Contact lenses are a modern marvel, providing millions of people with clear vision without the need for glasses. However, they also come with the responsibility of proper care and hygiene to maintain both vision and eye health. In this blog, we'll explore some common bad contact lens habits and provide tips on how to wear them safely while avoiding eye problems.



1. Sleeping in Contacts


Bad Habit: Falling asleep with your contact lenses in, especially if they are not designed for extended wear, is a common and risky practice. It reduces oxygen flow to your corneas, increasing the risk of eye infections.


Good Habit: Remove your contact lenses before bedtime, unless they are specifically approved for extended wear. If you need contacts you can sleep in, consult your eye care professional.


2. Not Properly Cleaning Lenses


Bad Habit: Skipping or rushing through the cleaning and disinfecting process can lead to the buildup of proteins and debris on your lenses, increasing the risk of irritation and infection.


Good Habit: Follow your eye care professional's instructions for cleaning and disinfecting your lenses. Use recommended solutions and rub the lenses gently with your fingers to remove deposits. Rinse thoroughly before storing.


3. Using Tap Water or Saliva


Bad Habit: Using tap water or saliva to rinse or store your lenses is a big no-no. Tap water contains microorganisms that can cause serious eye infections. Saliva is not sterile and can introduce harmful bacteria.


Good Habit: Only use sterile contact lens solution recommended by your eye care professional for rinsing and storing your lenses. Never use tap water or saliva, even in emergencies.


4. Ignoring Replacement Schedules



Bad Habit: Overwearing or neglecting to replace your contact lenses according to the prescribed schedule can lead to discomfort, reduced vision, and an increased risk of eye infections.


Good Habit: Adhere to the replacement schedule provided by your eye care professional. Daily disposable lenses should be discarded after a single use, while monthly or extended-wear lenses should be replaced as directed.


5. Ignoring Red Flags


Bad Habit: Dismissing signs of eye irritation, redness, pain, or blurred vision as temporary inconveniences can be dangerous. These could be early signs of an eye infection or other issues.


Good Habit: If you experience any discomfort, redness, or changes in vision while wearing contact lenses, remove them immediately and consult your eye care professional. Don't ignore the warning signs.


6. Not Regularly Visiting Your Eye Care Professional



Bad Habit: Skipping regular eye exams is a mistake.

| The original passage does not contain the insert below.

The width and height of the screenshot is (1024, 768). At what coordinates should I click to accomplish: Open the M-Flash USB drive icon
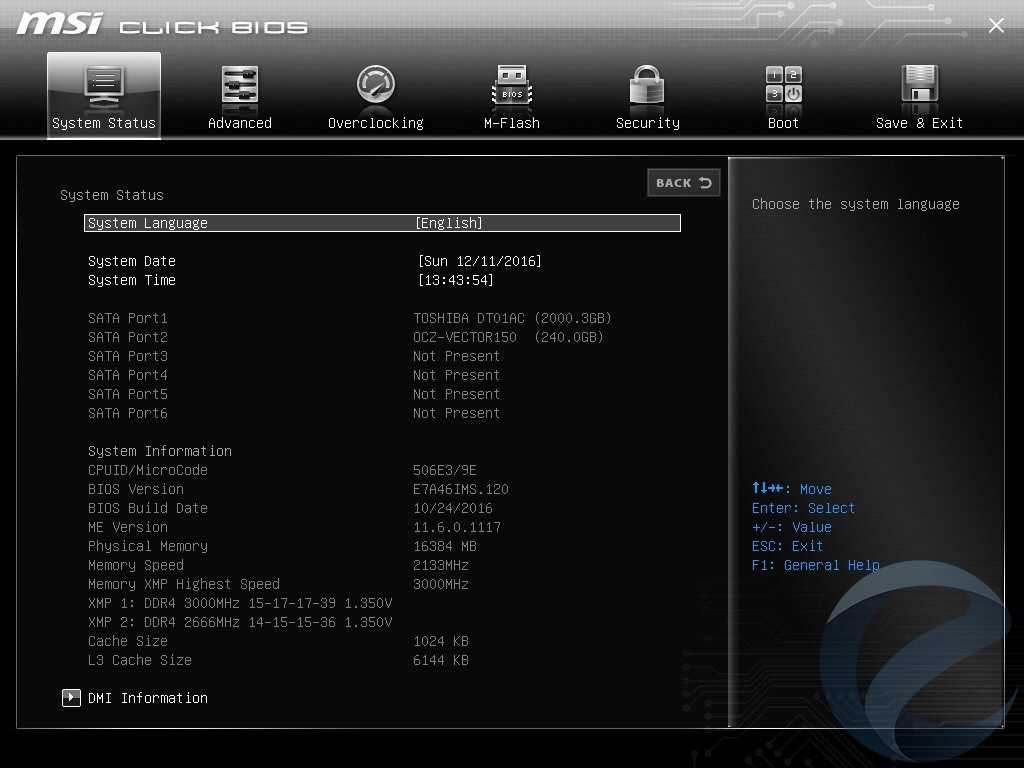click(512, 86)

Routine check-ups are essential for monitoring eye health, updating prescriptions, and ensuring your lenses fit correctly.

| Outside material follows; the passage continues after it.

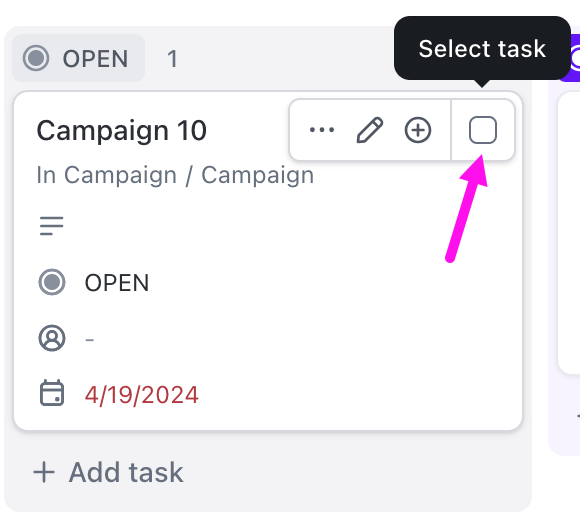Click the assignee person icon
Screen dimensions: 580x522
[52, 338]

Good Habit: Schedule and attend regular eye exams as recommended by your eye care professional. They can detect potential problems early, ensuring you enjoy clear vision and healthy eyes.


7. Poor Hand Hygiene


Bad Habit: Failing to wash your hands thoroughly before handling your contact lenses can transfer bacteria and dirt to the lenses, increasing the risk of eye infections.


Good Habit: Always wash your hands with soap and water before touching your contact lenses. Dry them with a clean, lint-free towel to avoid introducing contaminants.


 

By breaking these bad contact lens habits and adopting good ones, you can enjoy clear vision while safeguarding your eye health. Remember that caring for your contact lenses is not just about comfort—it's about keeping your eyes safe and healthy. If you have questions or concerns about your contact lens habits, don't hesitate to consult your eye care professional for guidance and advice.